Work to complete
Transcribe verbatim the stretch of the text on the Atacama telescopes and Wolfe Creek crater from "Aerial view of the Paranal-Armazones" through "Paranal and Armazones.".

Telescopes in the Atacama desert, Chile

Aerial view over the ESO observatories on Paranal and Armazones in Chile
The Atacama desert of Chile is home to several of the world's greatest telescopes. In this aerial view, the low evening Sun accentuates the mountainous topography. The nearby Cerro Paranal hosts VLT, the Very Large Telescope of ESO, the European Southern Observatory.  In the distance to the left, ELT, the Extremely Large Telescope is being erected on Cerro Armazones.  Photo by Dainis Dravins.  Click here for a high-resolution image.
Aerial view of the Paranal-Armazones area in Chile, with telescope locations marked
The location of the forthcoming telescopes of CTA, the Cherenkov Telescope Array, is marked in the valley between Paranal and Armazones.
Aerial view of the Paranal observatory in Chile
The summit of Cerro Paranal hosts the four unit telescopes of VLT, the Very Large Telescope of ESO, as well as the VLTI interferometer. Smaller telescopes are on hills to its left, while a group of technical and visitor buildings are at right. The road at top leads to the site of ELT, the Extremely Large Telescope. Photo by Dainis Dravins.  Click here for a high-resolution image.

 

Wolfe Creek crater (Kandimalal), Australia

Wolfe Creek meteorite crater (Kandimalal), Australia
Wolfe Creek is the second largest 'fresh' meteorite crater on Earth (i.e., so recent that actual meteorite fragments have been found). Nearly circular, with a diameter between 870 and 950 meters, it is only slightly smaller than the Barringer crater in Arizona. It is young enough (some 120,000 years) to have retained most of its original structure.  Photo by Dainis Dravins.  Click here for a high-resolution image.
Aerial view of Wolfe Creek meteorite crater and surroundings
Europeans discovered the crater only in 1947, but to Australian aborigines it has been known since time immemorial. Its name in the local Djaru language is Kandimalal, and it is twined in legends, in particular that of rainbow serpents whose sinuous paths across the desert formed two nearby creeks: the crater is where one snake emerged from the ground (see the book by Peggy Reeves Sanday: Aboriginal Paintings of the Wolfe Creek Crater: Track of the Rainbow Serpent). The location is in the remote Kimberley region in the northern part of the state of Western Australia. During the dry season the crater can be reached by 4-wheel drive vehicles from the town of Halls Creek, which is some 150 km north along the adventurous Tanami Track. Photo by Dainis Dravins.  Click here for a high-resolution image.

Supplied material
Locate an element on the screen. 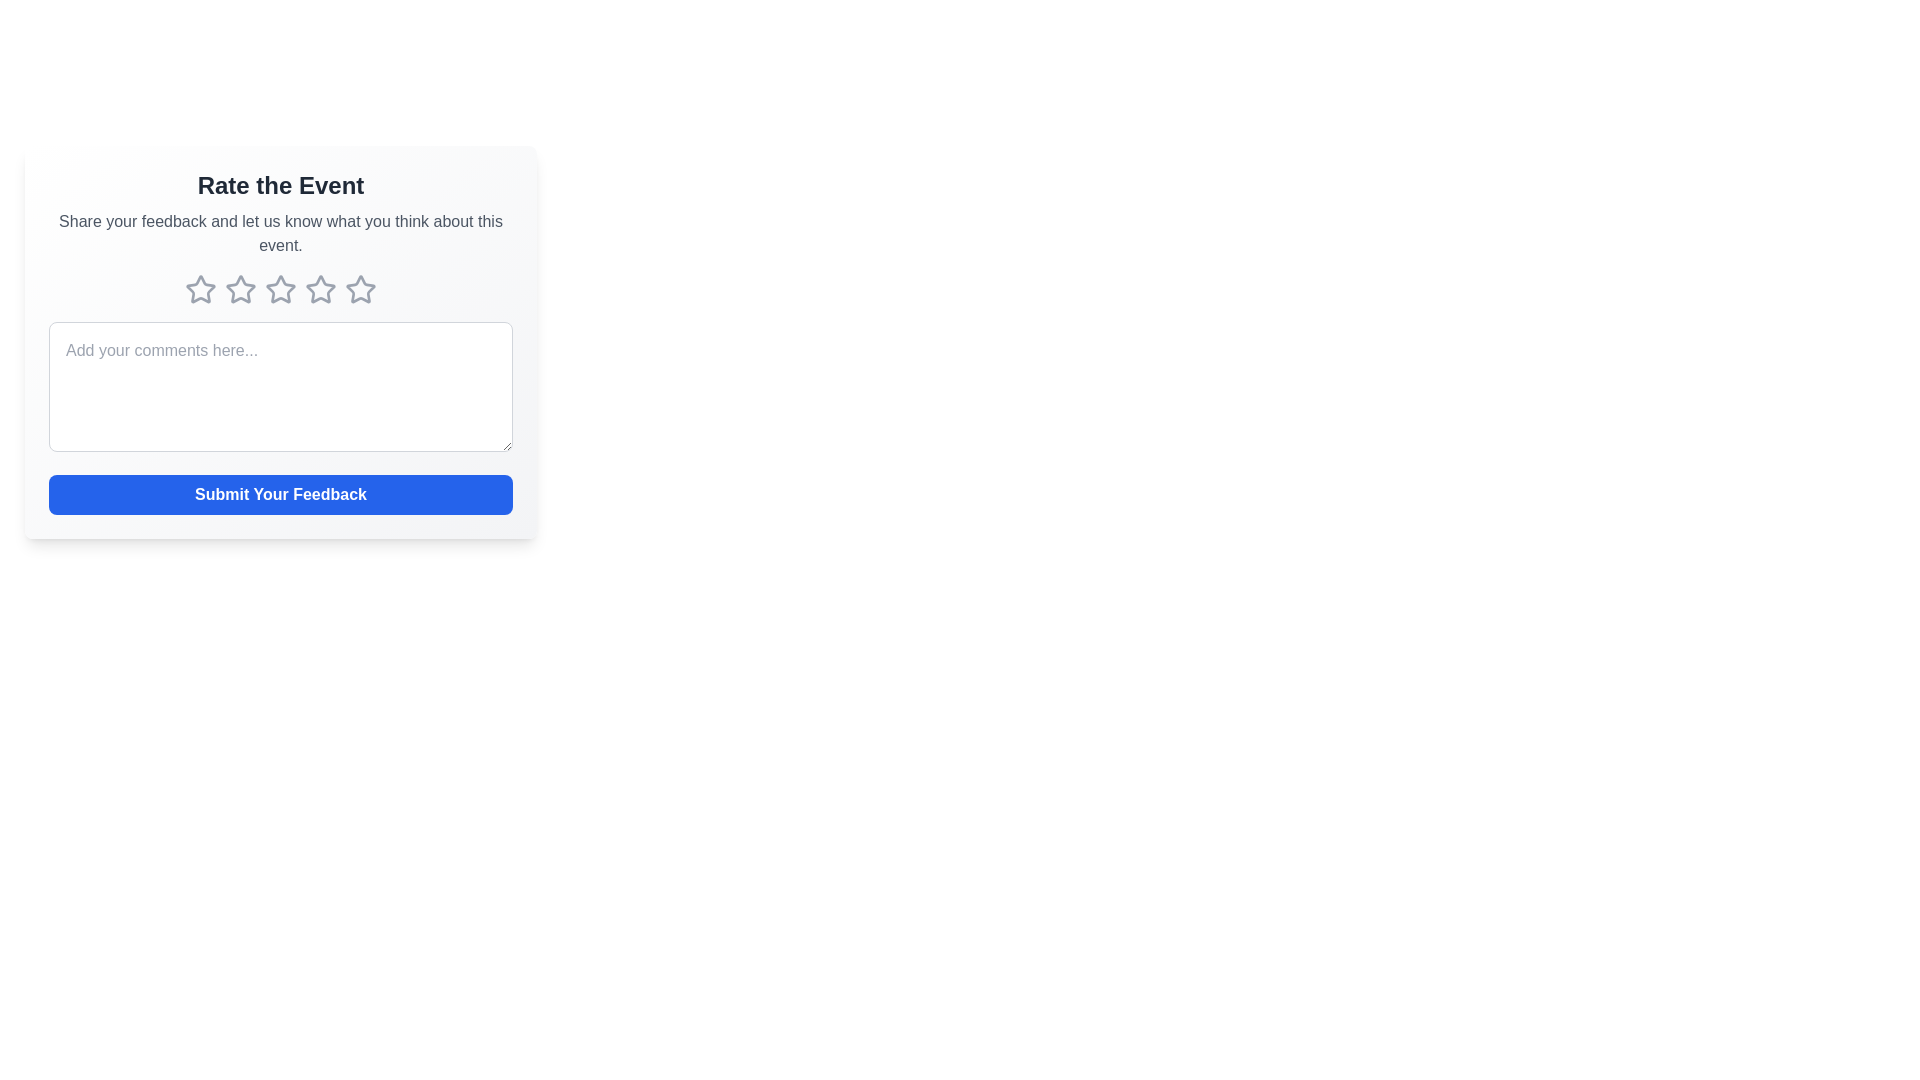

Answer to this problem
Aerial view of the Paranal-Armazones area in Chile, with telescope locations marked
The location of the forthcoming telescopes of CTA, the Cherenkov Telescope Array, is marked in the valley between Paranal and Armazones.